* _SUPPLIED PASSAGE_:

= = = =

The Danger of a Single Story - Chimamanda Ngozi Adichie
Extract from TED Talk about the power of storytelling
[1]
I'm a storyteller.
And I would like to tell you a few personal stories about what I like to call
"the danger of the single story."
I grew up on a university campus in eastern Nigeria.
My mother says that I started reading at the age of two, although I think four is probably close to the truth.
So I was an early reader, and what I read were British and American children's books.
[2]
I was also an early writer, and when I began to write, at about the age of seven, stories in pencil with crayon illustrations that my poor mother was obligated to read,
I wrote exactly the kinds of stories I was reading:
all my characters were white and blue-eyed, they played in the snow, they ate apples,
and they talked a lot about the weather, how lovely it was that the sun had come out.
[3]
Now, this despite the fact that I lived in Nigeria.
I had never been outside Nigeria. We didn't have snow, we ate mangoes,
and we never talked about the weather, because there was no need to. ...
[4]
What this demonstrates, I think, is how
1
impressionable
and vulnerable we are in the face of a story,
particularly as children.
Because all I had read were books in which characters were foreign, I had become convinced that books by their very nature had to have foreigners in them
and had to be about things with which I could not personally identify.
[5]
Now, things changed when I discovered African books.
There weren't many of them available, and they weren't quite as easy to find as the foreign books.
But because of writers like Chinua Achebe and Camara Laye,
I went through a mental shift in my perception of literature.
I realized that people like me, girls with skin the colour of chocolate, whose kinky hair could not form ponytails, could also exist in literature.
I started to write about things I recognized.
[6]
Now, I loved those American and British books I read. They stirred my imagination. They opened up new worlds for me.
But the unintended consequence was that I did not know that people like me could exist in literature.
So what the discovery of African writers did for me was this: it saved me from having a single story of what books are.
[7]
I come from a conventional, middle-class Nigerian family. My father was a professor. My mother was an administrator.
And so we had, as was the norm, live-in domestic help, who would often come from nearby rural villages.
So, the year I turned eight, we got a new house boy. His name was Fide.
The only thing my mother told us about him was that his family was very poor.
My mother sent yams and rice, and our old clothes, to his family.
And when I didn't finish my dinner, my mother would say, "Finish your food! Don't you know? People like Fide's family have nothing."
So I felt enormous pity for Fide's family.
[8]
Then one Saturday, we went to his village to visit, and his mother showed us a beautifully patterned basket made of dyed
2
raffia
that his brother had made.
I was startled.
It had not occurred to me that anybody in his family could actually make something.

= = = =

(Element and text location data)

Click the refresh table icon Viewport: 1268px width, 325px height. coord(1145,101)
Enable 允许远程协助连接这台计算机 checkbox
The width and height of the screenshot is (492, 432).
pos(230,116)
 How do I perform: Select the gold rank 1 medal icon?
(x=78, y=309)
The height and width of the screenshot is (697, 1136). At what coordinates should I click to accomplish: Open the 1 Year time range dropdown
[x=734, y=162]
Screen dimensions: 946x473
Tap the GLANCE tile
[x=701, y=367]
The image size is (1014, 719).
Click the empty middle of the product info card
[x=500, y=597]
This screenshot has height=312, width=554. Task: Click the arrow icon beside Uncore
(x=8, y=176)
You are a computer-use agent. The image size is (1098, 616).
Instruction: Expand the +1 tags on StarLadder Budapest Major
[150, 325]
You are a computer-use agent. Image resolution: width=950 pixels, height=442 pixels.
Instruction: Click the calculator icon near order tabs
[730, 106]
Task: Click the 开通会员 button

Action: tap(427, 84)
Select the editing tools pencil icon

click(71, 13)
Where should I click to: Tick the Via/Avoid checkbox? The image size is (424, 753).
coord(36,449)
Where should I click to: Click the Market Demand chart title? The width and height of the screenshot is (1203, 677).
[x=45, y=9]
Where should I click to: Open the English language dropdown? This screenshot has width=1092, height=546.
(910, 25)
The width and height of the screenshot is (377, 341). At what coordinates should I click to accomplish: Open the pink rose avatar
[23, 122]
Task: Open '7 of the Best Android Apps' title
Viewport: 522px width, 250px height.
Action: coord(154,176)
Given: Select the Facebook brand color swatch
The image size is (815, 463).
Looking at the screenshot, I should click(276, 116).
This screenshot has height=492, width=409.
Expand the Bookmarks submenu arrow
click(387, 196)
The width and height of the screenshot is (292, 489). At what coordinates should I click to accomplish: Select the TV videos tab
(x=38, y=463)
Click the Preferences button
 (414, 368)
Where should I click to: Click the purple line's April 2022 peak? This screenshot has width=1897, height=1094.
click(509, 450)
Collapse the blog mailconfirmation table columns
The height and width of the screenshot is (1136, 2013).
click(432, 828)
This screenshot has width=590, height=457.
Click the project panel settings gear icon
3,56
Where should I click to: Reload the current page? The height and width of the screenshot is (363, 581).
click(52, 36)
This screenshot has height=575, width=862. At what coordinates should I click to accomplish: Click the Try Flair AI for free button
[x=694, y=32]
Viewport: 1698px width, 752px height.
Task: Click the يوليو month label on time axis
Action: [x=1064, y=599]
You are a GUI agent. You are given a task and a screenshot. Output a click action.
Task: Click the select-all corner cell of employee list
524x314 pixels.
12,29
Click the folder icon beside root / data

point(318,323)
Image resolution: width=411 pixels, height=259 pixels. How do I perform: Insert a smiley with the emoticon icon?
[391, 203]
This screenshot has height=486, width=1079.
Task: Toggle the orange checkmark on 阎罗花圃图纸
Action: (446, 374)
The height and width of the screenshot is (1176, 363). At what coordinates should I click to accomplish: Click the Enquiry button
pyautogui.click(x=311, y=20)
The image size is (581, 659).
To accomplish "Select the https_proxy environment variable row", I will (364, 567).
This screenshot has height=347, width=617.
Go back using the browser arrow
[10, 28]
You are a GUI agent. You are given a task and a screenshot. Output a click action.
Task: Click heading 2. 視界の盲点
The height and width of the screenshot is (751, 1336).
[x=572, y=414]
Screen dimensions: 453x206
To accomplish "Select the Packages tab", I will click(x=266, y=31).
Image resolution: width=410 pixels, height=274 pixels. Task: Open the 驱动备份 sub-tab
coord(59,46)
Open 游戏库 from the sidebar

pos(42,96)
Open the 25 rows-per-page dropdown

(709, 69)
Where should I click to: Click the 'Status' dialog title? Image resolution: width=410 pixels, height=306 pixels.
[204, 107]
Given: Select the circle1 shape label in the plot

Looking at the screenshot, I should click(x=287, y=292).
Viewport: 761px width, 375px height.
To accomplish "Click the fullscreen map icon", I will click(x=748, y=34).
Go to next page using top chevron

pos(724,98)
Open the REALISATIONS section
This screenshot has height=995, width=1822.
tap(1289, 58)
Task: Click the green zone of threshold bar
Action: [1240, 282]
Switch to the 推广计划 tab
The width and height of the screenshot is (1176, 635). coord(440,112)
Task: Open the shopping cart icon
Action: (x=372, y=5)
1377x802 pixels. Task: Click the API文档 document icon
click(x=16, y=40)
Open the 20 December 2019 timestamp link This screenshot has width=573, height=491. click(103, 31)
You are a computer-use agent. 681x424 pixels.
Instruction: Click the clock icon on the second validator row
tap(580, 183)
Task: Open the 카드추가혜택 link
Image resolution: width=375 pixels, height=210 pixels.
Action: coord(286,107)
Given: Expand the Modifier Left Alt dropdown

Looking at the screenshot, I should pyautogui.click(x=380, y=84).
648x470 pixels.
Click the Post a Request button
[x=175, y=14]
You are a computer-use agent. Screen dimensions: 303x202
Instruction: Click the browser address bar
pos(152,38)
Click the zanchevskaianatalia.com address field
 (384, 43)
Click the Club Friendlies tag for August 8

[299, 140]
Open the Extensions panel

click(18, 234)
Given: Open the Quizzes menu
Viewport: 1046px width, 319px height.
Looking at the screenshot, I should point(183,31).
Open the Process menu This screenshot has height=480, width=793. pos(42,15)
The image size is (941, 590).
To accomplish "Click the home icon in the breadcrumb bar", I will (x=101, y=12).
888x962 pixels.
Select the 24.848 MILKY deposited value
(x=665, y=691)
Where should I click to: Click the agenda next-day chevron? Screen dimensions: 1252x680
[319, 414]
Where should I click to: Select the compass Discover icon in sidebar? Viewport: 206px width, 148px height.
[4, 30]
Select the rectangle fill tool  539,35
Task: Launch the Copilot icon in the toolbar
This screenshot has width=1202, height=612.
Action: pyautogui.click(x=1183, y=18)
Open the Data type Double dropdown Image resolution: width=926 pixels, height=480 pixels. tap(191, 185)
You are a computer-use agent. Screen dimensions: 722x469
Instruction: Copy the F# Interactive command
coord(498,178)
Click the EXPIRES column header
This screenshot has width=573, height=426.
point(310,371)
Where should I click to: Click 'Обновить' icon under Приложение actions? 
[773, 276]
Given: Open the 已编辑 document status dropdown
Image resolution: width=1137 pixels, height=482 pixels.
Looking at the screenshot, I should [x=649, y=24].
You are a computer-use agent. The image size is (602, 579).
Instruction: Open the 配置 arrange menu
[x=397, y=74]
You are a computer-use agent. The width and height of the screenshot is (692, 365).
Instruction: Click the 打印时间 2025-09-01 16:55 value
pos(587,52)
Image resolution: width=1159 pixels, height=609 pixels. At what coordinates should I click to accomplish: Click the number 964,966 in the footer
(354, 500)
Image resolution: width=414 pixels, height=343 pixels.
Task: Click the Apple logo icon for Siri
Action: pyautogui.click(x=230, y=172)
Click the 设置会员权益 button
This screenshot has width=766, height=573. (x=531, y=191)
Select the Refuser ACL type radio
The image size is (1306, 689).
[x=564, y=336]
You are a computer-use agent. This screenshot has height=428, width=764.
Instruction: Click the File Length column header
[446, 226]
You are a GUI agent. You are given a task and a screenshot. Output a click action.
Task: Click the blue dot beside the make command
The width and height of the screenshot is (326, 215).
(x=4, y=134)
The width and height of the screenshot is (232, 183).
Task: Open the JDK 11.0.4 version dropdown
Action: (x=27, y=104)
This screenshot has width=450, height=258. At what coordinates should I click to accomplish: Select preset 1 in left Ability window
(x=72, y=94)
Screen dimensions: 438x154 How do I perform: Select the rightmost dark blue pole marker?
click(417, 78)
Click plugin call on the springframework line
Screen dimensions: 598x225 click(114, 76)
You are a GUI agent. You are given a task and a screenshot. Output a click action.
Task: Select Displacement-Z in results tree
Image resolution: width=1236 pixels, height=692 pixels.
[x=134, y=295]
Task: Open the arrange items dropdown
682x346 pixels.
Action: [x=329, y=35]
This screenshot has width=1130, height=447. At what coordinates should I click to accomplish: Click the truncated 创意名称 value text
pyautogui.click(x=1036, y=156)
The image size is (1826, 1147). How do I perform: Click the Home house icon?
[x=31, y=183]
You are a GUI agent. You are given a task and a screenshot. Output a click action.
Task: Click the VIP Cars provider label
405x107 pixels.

= = = =

* _TO BE DONE_:
**A)** Please say whether each statement agrees with the talk extract, answering yes or no and quoting the deciding words of the talk extract: (i) the speaker grew up on a university campus in eastern Nigeria; (ii) the speaker began writing stories at about the age of four; (iii) the speaker's father was an administrator.
**B)** Copy word for word the part of the talk extract from "So what the" up to and including "nearby rural villages.".

* _EXPECTED RESULTS_:
**A)**
(i) Yes: "I grew up on a university campus in eastern Nigeria."
(ii) No: "when I began to write, at about the age of seven"
(iii) No: "My father was a professor."

**B)**
So what the discovery of African writers did for me was this: it saved me from having a single story of what books are.
[7]
I come from a conventional, middle-class Nigerian family. My father was a professor. My mother was an administrator.
And so we had, as was the norm, live-in domestic help, who would often come from nearby rural villages.